Background: Basophils are an active participant in the pathogenesis of local inflammation in allergic diseases such as asthma, but it is not fully known how basophil activation is regulated in inflamed tissue.

Objective: In order to clarify the control mechanisms of basophil activation in chronic inflammation and at remodeling sites, we analyzed the effects of fi broblast-derived cytokines, stem cell factor (SCF), and insulinlike growth factor-I (IGF-I) on basophils.
Methods: The effects of SCF and IGF-I on degranulation and surface activation marker expression by basophils were assessed and compared.
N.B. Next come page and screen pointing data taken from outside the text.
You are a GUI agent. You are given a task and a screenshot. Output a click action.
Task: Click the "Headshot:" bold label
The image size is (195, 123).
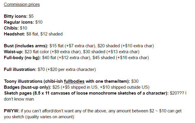click(x=15, y=34)
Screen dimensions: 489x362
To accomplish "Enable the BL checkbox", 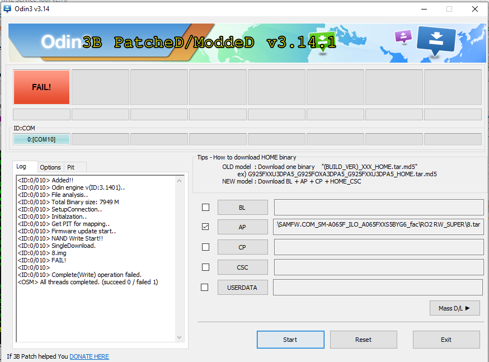I will coord(205,208).
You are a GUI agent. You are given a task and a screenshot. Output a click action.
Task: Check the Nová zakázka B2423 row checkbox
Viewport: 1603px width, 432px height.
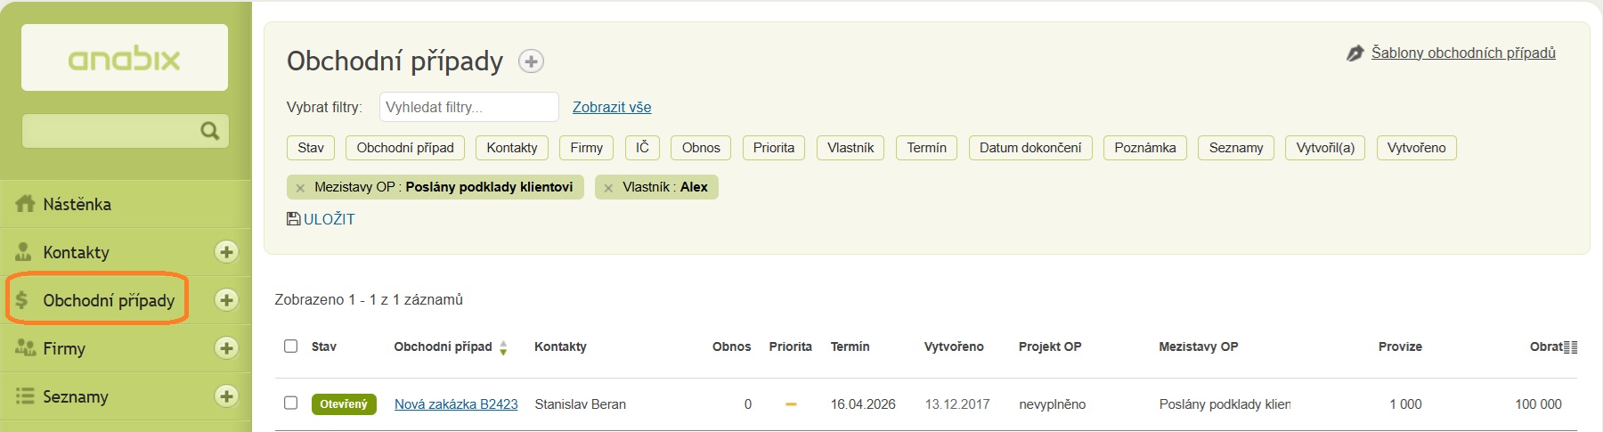coord(290,403)
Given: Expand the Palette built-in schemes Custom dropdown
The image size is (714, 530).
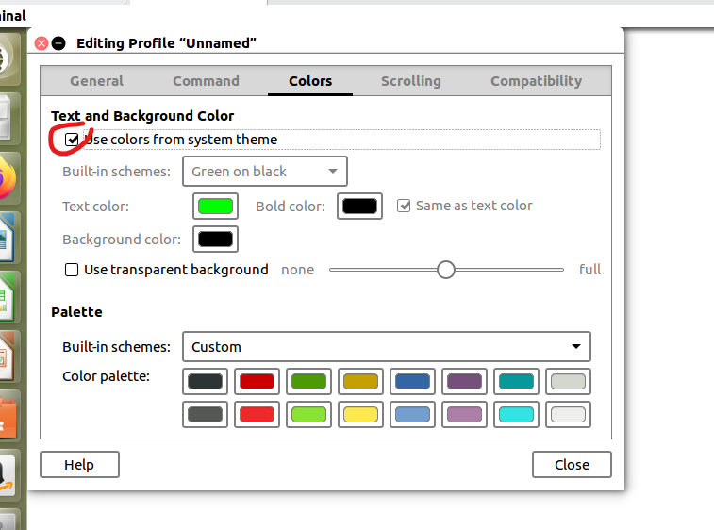Looking at the screenshot, I should pos(386,347).
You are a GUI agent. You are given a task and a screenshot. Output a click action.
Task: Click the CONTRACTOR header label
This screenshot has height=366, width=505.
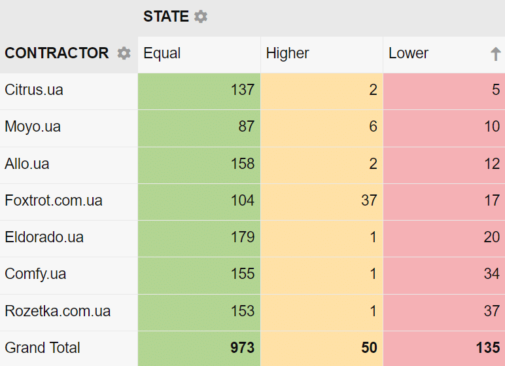(x=57, y=54)
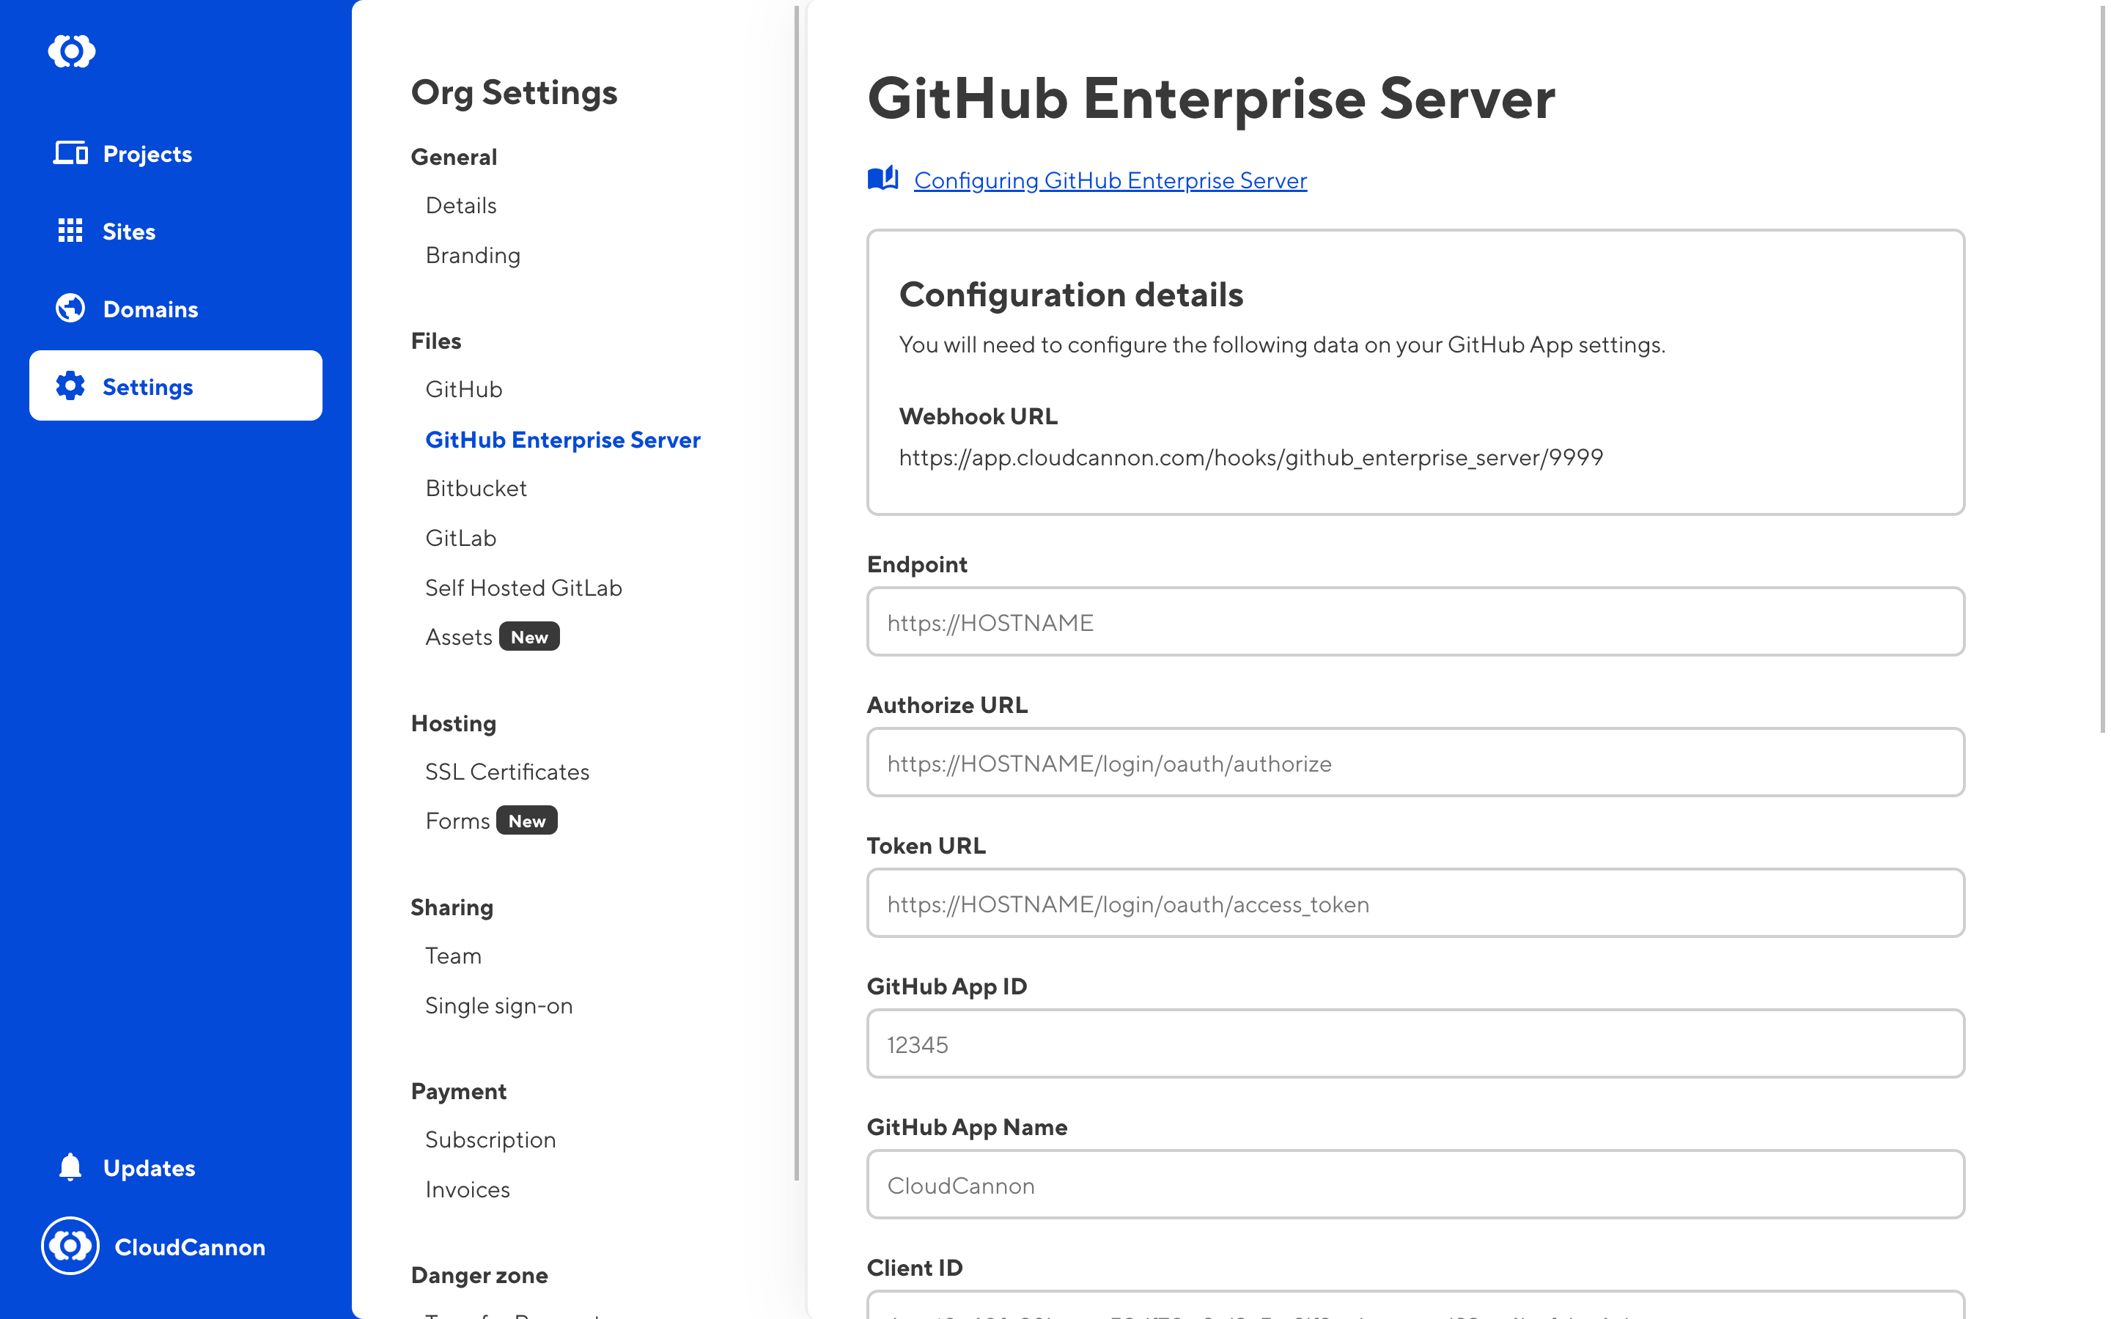Open the Branding settings page
Screen dimensions: 2111x1319
(x=473, y=256)
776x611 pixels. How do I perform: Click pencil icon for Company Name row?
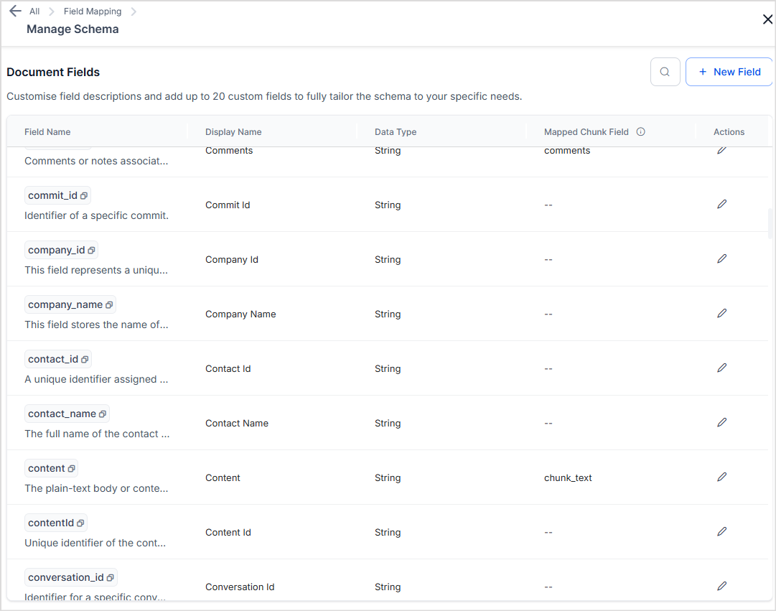coord(721,313)
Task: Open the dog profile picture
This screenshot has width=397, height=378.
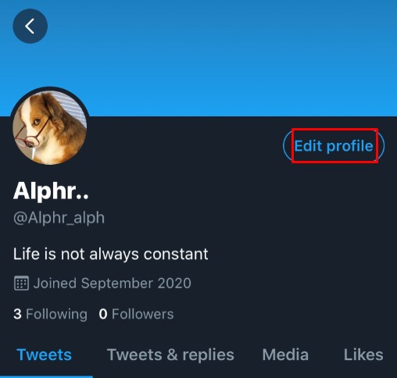Action: (x=49, y=127)
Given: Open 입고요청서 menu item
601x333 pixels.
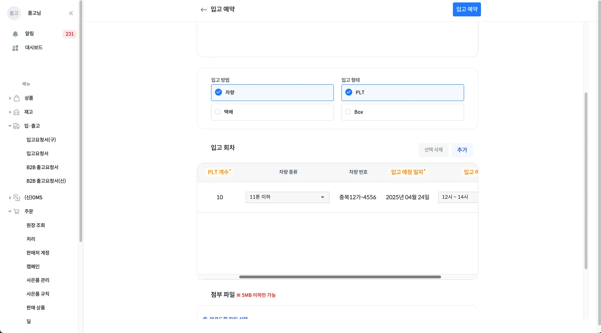Looking at the screenshot, I should point(37,153).
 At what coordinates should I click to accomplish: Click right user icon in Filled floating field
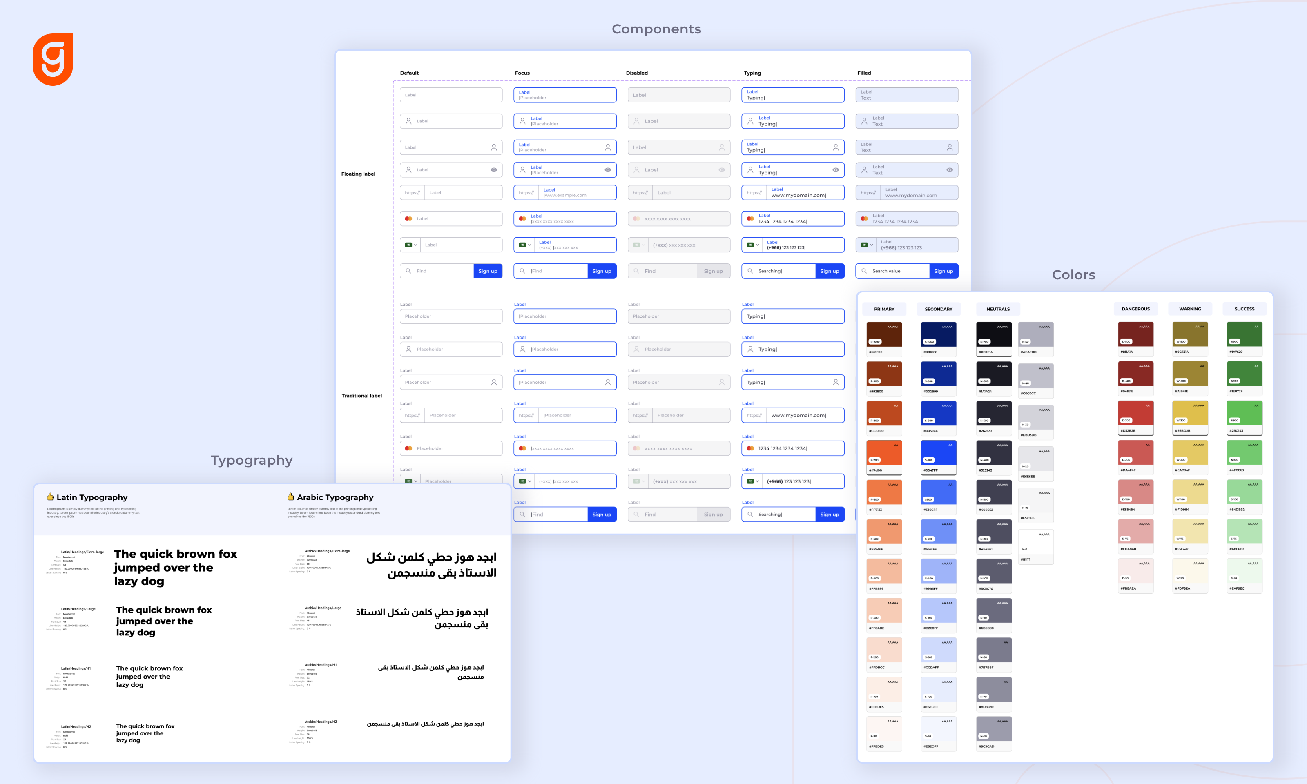[949, 147]
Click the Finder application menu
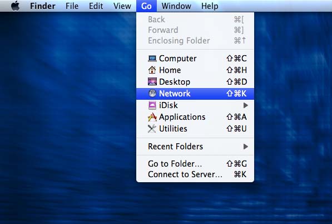332x224 pixels. 43,6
Results: SCF enhanced human basophil histamine release elicited by some, but not all, secretagogues; degranulation in response to IgE- or FcεRI-mediated stimulation and 12-o-tetradecanoyl-phorbol-13-acetate (TPA) was enhanced by SCF. SCF slightly enhanced ionophore A23187-induced histamine release by basophils from some donors, but it failed to affect the release elicited by monocyte chemoattractant protein-1 (MCP-1), formylmethionyl-leucyl-phenylalanine (FMLP) or C5a. The repertoire of secretagogues responsive to SCF was similar to that of IGF-I. Expression levels of both CD11b and CD69 markers were significantly enhanced by the combination of SCF and IGF-I.

Conclusions: These results suggest that SCF and IGF-I may modify the activation of basophils in a similar and/or synergistic fashion. Interaction of basophils with these cytokines might be involved in the pathogenesis of local inflammation and the remodeling process in asthma.

Key words: Basophils. Insulin-like growth factor. Stem cell factor.